# Material for this exercise:

☆ ☆ ☆ ☆ ☆

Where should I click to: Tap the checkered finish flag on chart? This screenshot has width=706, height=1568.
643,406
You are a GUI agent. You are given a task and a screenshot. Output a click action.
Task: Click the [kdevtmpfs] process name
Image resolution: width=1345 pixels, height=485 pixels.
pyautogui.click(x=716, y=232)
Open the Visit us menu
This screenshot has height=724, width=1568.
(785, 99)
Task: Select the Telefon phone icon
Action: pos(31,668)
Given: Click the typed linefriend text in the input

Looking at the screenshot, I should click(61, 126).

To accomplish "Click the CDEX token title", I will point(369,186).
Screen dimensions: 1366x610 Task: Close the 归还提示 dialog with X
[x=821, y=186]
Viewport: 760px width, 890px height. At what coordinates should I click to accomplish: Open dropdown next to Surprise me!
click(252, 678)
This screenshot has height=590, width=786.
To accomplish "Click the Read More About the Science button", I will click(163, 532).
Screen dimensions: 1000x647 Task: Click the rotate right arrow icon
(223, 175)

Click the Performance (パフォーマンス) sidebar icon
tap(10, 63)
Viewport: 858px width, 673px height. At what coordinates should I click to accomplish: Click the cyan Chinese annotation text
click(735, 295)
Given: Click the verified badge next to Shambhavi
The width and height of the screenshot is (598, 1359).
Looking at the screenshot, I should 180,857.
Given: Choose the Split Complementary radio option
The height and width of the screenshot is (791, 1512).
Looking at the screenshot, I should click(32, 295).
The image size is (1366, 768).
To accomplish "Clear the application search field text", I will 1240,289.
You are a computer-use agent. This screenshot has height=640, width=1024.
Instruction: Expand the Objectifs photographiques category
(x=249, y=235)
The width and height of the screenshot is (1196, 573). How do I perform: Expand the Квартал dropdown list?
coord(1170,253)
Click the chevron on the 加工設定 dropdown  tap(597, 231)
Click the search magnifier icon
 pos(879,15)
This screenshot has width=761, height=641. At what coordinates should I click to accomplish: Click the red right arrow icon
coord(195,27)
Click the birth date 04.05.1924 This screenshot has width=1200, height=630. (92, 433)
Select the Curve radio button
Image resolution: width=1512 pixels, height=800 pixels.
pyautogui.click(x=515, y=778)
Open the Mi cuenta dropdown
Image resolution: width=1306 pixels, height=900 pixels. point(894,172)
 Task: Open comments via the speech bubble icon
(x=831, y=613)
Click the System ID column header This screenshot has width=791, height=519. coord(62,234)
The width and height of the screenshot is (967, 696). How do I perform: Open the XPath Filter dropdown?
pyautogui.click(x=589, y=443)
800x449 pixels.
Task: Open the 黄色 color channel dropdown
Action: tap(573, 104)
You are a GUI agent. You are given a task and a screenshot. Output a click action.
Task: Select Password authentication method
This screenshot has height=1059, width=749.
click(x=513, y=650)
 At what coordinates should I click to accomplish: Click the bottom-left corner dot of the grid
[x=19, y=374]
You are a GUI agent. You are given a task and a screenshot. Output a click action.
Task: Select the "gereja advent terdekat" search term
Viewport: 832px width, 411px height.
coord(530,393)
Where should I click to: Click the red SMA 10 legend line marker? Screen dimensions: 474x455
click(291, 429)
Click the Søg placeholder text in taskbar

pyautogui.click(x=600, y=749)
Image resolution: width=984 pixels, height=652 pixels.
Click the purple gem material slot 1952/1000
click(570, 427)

☆ ☆ ☆ ☆ ☆

# Problem details:
Everything in the listing above needs to be copied exactly.

# Solution:
Where should I click to: Tap the checkered finish flag on chart? This screenshot has width=706, height=1568.
643,406
You are a GUI agent. You are given a task and a screenshot. Output a click action.
Task: Click the [kdevtmpfs] process name
Image resolution: width=1345 pixels, height=485 pixels.
pyautogui.click(x=716, y=232)
Open the Visit us menu
This screenshot has height=724, width=1568.
(785, 99)
Task: Select the Telefon phone icon
Action: pos(31,668)
Given: Click the typed linefriend text in the input

Looking at the screenshot, I should click(61, 126).

To accomplish "Click the CDEX token title", I will point(369,186).
Screen dimensions: 1366x610 Task: Close the 归还提示 dialog with X
[x=821, y=186]
Viewport: 760px width, 890px height. At what coordinates should I click to accomplish: Open dropdown next to Surprise me!
click(252, 678)
This screenshot has height=590, width=786.
To accomplish "Click the Read More About the Science button", I will click(163, 532).
Screen dimensions: 1000x647 Task: Click the rotate right arrow icon
(223, 175)

Click the Performance (パフォーマンス) sidebar icon
tap(10, 63)
Viewport: 858px width, 673px height. At what coordinates should I click to accomplish: Click the cyan Chinese annotation text
click(735, 295)
Given: Click the verified badge next to Shambhavi
The width and height of the screenshot is (598, 1359).
Looking at the screenshot, I should 180,857.
Given: Choose the Split Complementary radio option
The height and width of the screenshot is (791, 1512).
Looking at the screenshot, I should click(32, 295).
The image size is (1366, 768).
To accomplish "Clear the application search field text", I will 1240,289.
You are a computer-use agent. This screenshot has height=640, width=1024.
Instruction: Expand the Objectifs photographiques category
(x=249, y=235)
The width and height of the screenshot is (1196, 573). How do I perform: Expand the Квартал dropdown list?
coord(1170,253)
Click the chevron on the 加工設定 dropdown  tap(597, 231)
Click the search magnifier icon
 pos(879,15)
This screenshot has width=761, height=641. At what coordinates should I click to accomplish: Click the red right arrow icon
coord(195,27)
Click the birth date 04.05.1924 This screenshot has width=1200, height=630. (92, 433)
Select the Curve radio button
Image resolution: width=1512 pixels, height=800 pixels.
pyautogui.click(x=515, y=778)
Open the Mi cuenta dropdown
Image resolution: width=1306 pixels, height=900 pixels. point(894,172)
 Task: Open comments via the speech bubble icon
(x=831, y=613)
Click the System ID column header This screenshot has width=791, height=519. coord(62,234)
The width and height of the screenshot is (967, 696). How do I perform: Open the XPath Filter dropdown?
pyautogui.click(x=589, y=443)
800x449 pixels.
Task: Open the 黄色 color channel dropdown
Action: tap(573, 104)
You are a GUI agent. You are given a task and a screenshot. Output a click action.
Task: Select Password authentication method
This screenshot has height=1059, width=749.
click(x=513, y=650)
 At what coordinates should I click to accomplish: Click the bottom-left corner dot of the grid
[x=19, y=374]
You are a GUI agent. You are given a task and a screenshot. Output a click action.
Task: Select the "gereja advent terdekat" search term
Viewport: 832px width, 411px height.
coord(530,393)
Where should I click to: Click the red SMA 10 legend line marker? Screen dimensions: 474x455
click(291, 429)
Click the Søg placeholder text in taskbar

pyautogui.click(x=600, y=749)
Image resolution: width=984 pixels, height=652 pixels.
Click the purple gem material slot 1952/1000
click(570, 427)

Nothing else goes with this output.